• [BRIEF] Render the listing below as a Markdown table with the columns "Entry" and "Content", numbering each non-blank line in order and skipping the blank ones. Leave the pictures out of the table.
>> start MATERIAL
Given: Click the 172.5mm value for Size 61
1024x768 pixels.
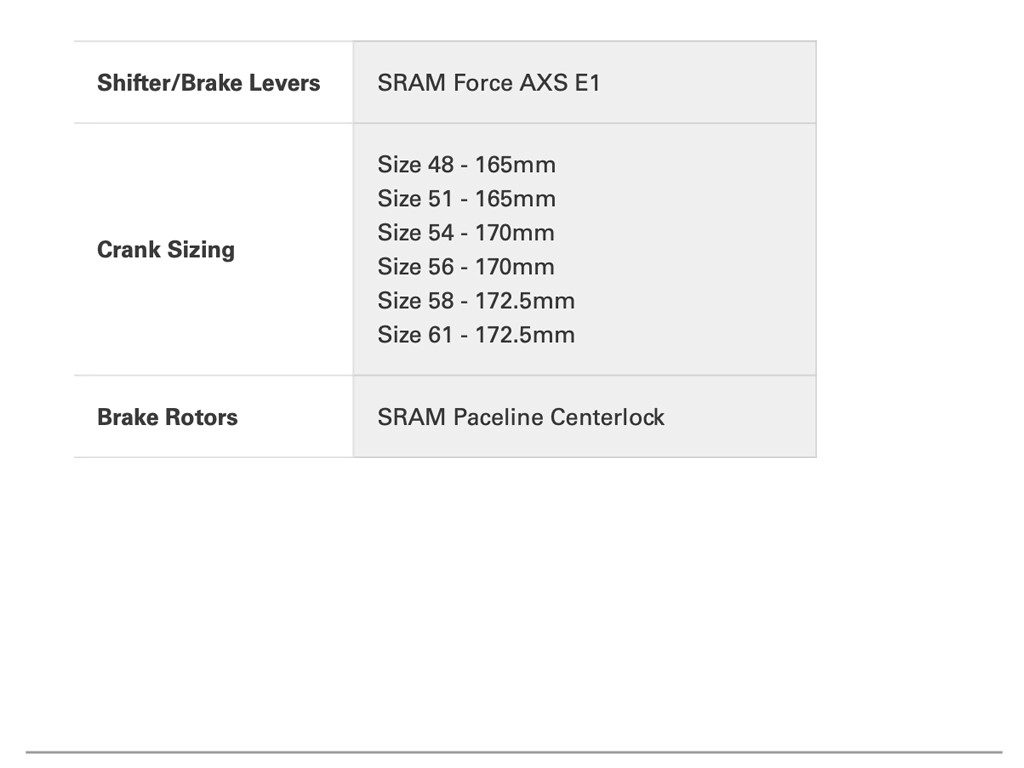Looking at the screenshot, I should click(x=525, y=335).
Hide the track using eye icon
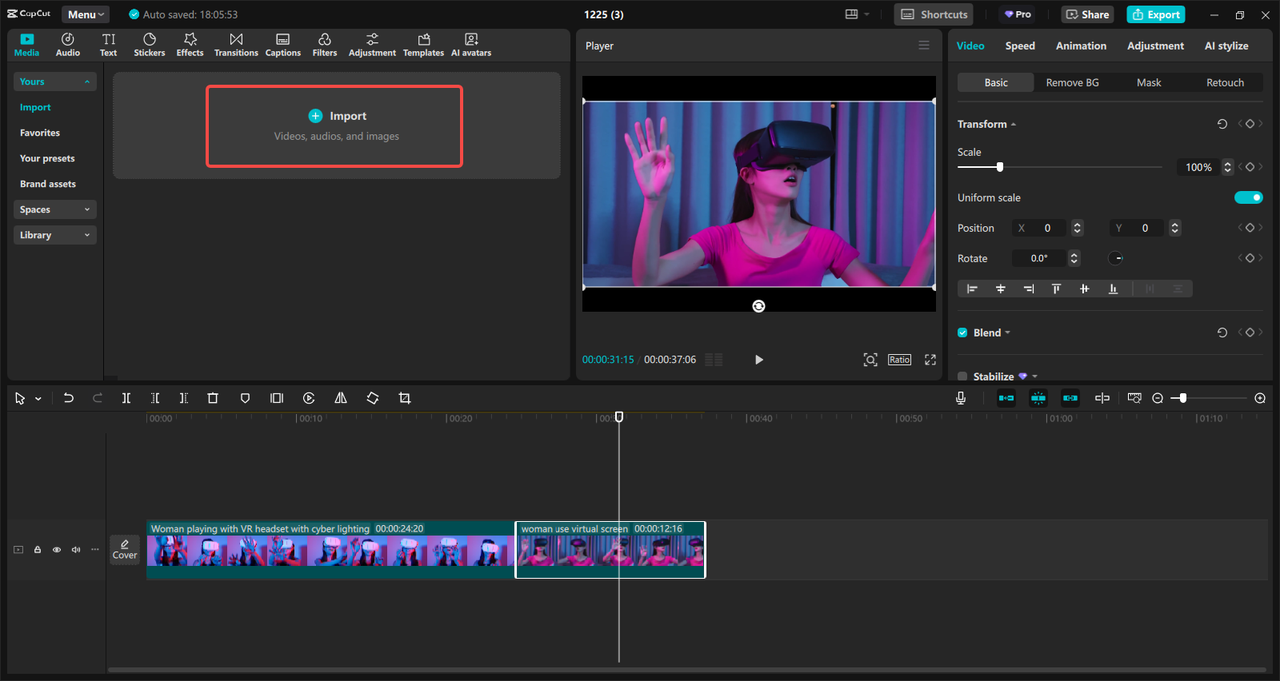 (57, 550)

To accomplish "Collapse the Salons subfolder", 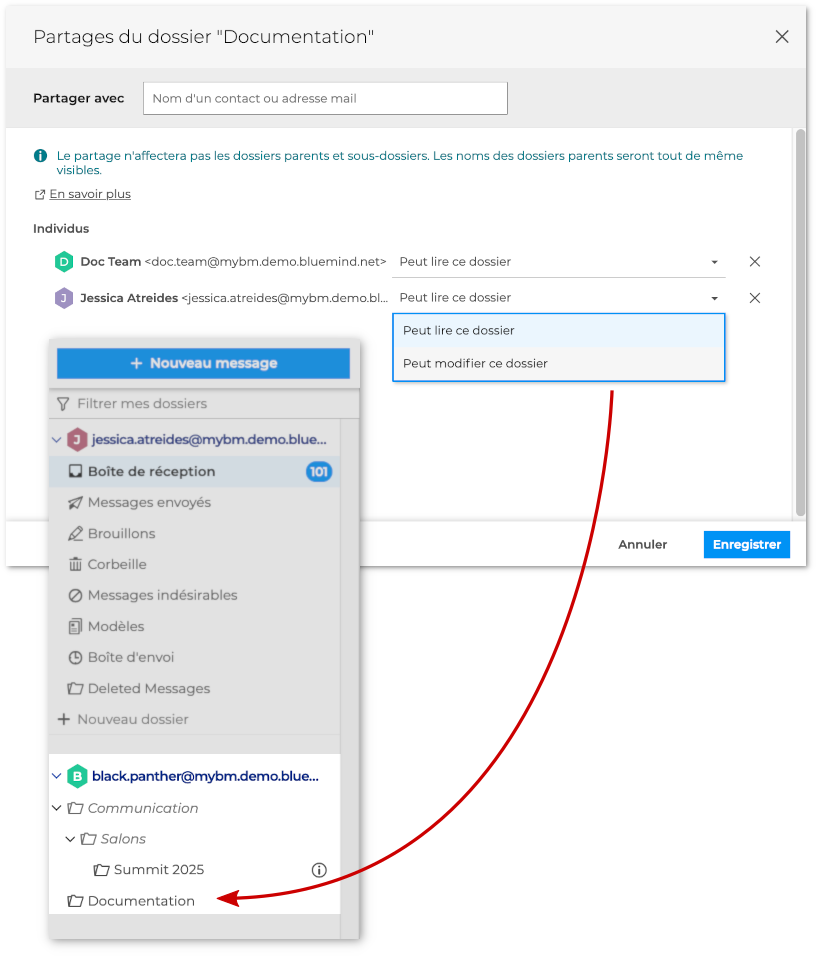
>> end MATERIAL
• [OUTPUT FOR THIS TASK]
| Entry | Content |
|---|---|
| 1 | Given: Click the 172.5mm value for Size 61 |
| 2 | 1024x768 pixels. |
| 3 | Looking at the screenshot, I should click(x=525, y=335). |
| 4 | Hide the track using eye icon |
| 5 |  (57, 550) |
| 6 | To accomplish "Collapse the Salons subfolder",  |